First up on today's BradCast, author, peace activist David Swanson joins us to discuss Obama's speech at American University on the Iran Nuclear Agreement. While Swanson is (somewhat uncharacteristically) optimistic and encouraged by the deal, he has concerns about how Obama and other Dems are misleading Americans in order to sell it. "I love that, for once, President Obama wants peace. I love that, for once, he's using diplomacy rather than war. I wish he would use that in eight other places on earth," Swanson tells me. "But at the same time he's pushing the propaganda of his opponents."
Then, Swanson asks, "Why Won't Bernie Talk About War?" A new petition from RootsAction.org asks Democratic Presidential candidate Bernie Sanders to start speaking up against US militarism which, as Swanson argues, the U.S. Senator from Vermont has, up until now, been very reluctant to do for some reason.
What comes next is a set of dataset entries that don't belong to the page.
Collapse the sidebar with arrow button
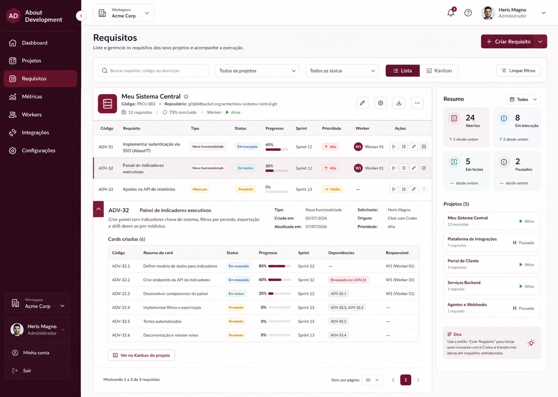(81, 16)
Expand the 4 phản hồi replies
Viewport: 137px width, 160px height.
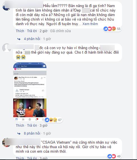[32, 39]
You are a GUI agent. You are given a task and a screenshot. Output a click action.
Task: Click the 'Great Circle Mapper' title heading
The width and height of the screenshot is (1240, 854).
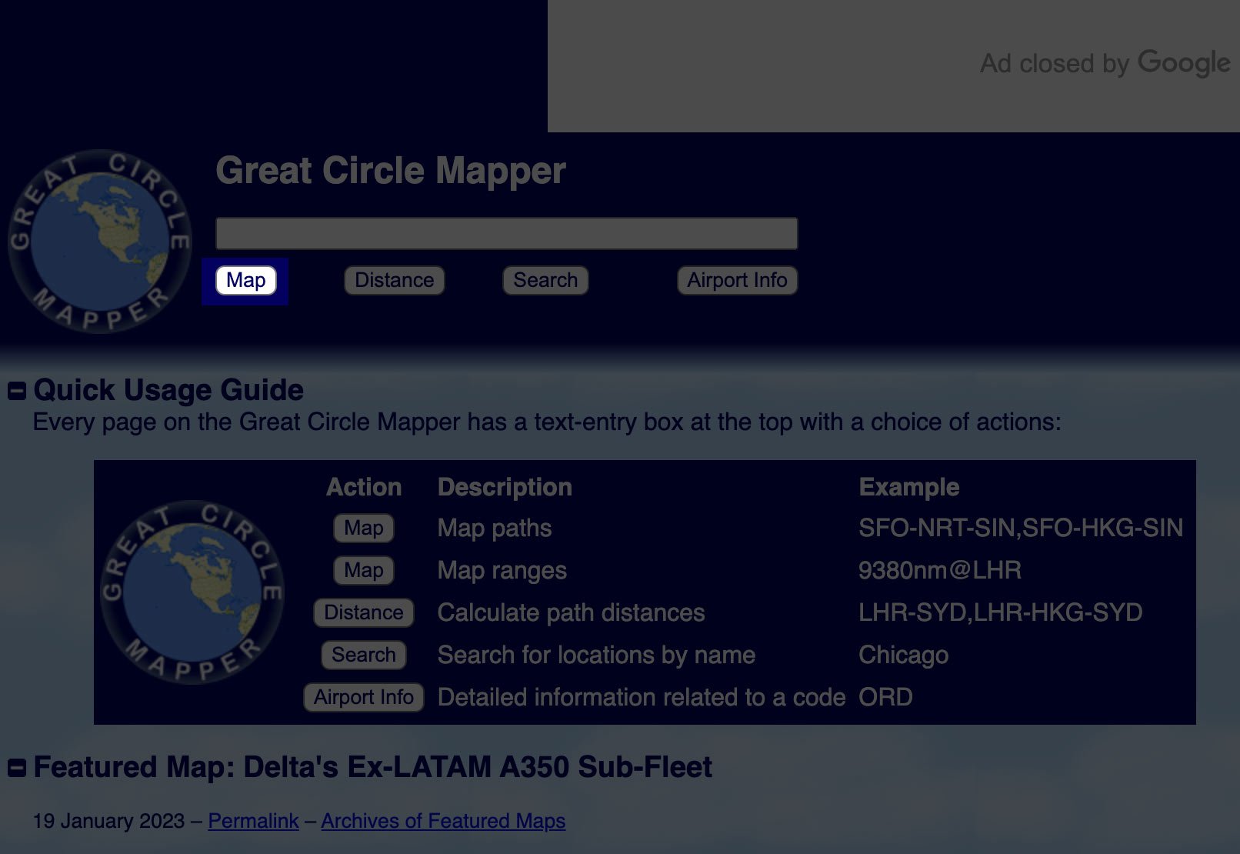[390, 171]
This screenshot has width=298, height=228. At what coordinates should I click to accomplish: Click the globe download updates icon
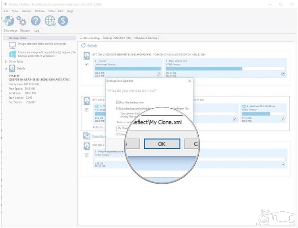point(50,21)
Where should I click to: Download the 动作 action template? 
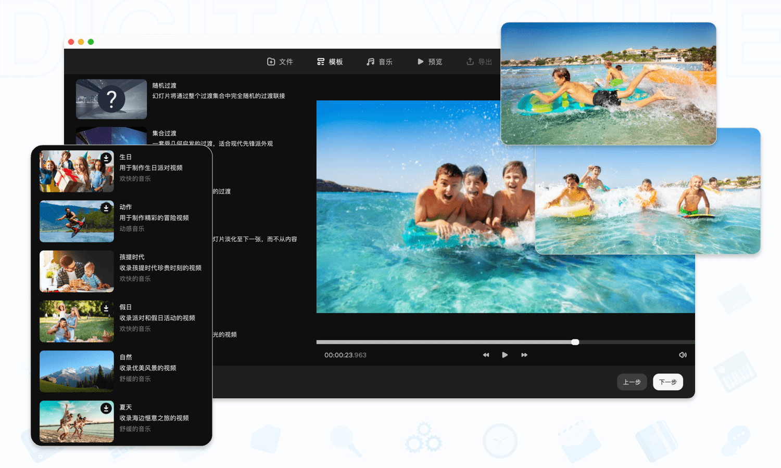coord(106,207)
Then, as we went to break, huge news came in from the very conservative 5th U.S. Circuit Court of Appeal striking down the Texas GOP's polling place Photo ID restriction law. The opinion confirms most of a lower court judge's previously ruling finding the restriction to be in strict violation of the Voting Rights Act as well as the U.S. Constitution. Constitutional law expert Ian Millhiser joins us to explain the very encouraging opinion from the court — which comes, incidentally, just one day before the 50th Anniversary of the Voting Rights Act of 1965 — and what happens next.
"The court got that voter ID laws do not really serve the purpose that their supporters say they're supposed to serve," Millhiser explains. "The court got that this was an attempt to dress up something that looks like a legitimate voter regulation in order to really do something else, which was to prevent groups like racial minorities and low-income voters who tend to prefer Democrats over Republicans from casting a ballot."
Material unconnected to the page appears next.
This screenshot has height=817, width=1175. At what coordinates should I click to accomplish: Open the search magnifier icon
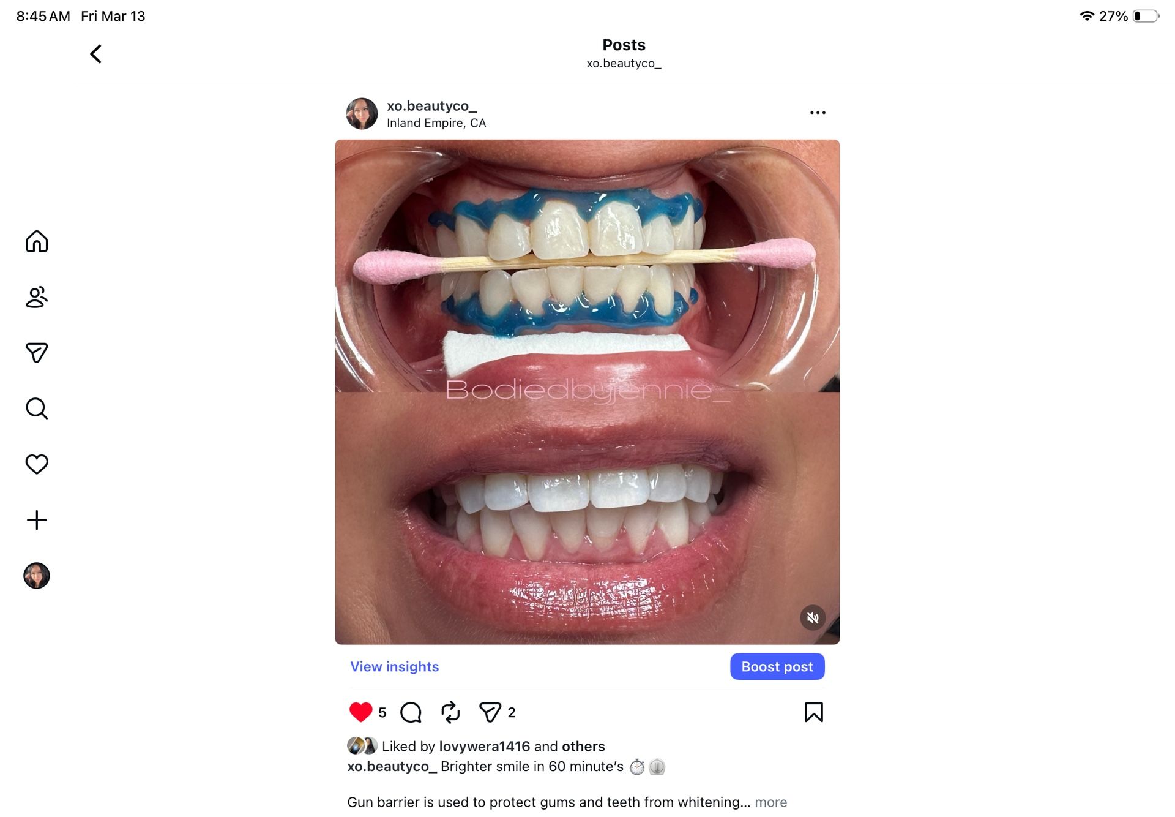37,409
But, he also warns, "this wasn't a total victory for the good guys." Listen to the show for all the details.
Finally, in the few minutes we have left, we squeeze in some Presidential politics in advance of tomorrow night's first GOP Presidential debate, as sponsored — and rigged by — Fox "News". And, yes, that Republican debate will take place, ironically enough, on the 50th Anniversary of the landmark federal Voting Rights Act which Republicans used to support…until they decided they couldn't win elections anymore if all those "people" (read: qualified American voters who tend to vote Democratic) were allowed to vote.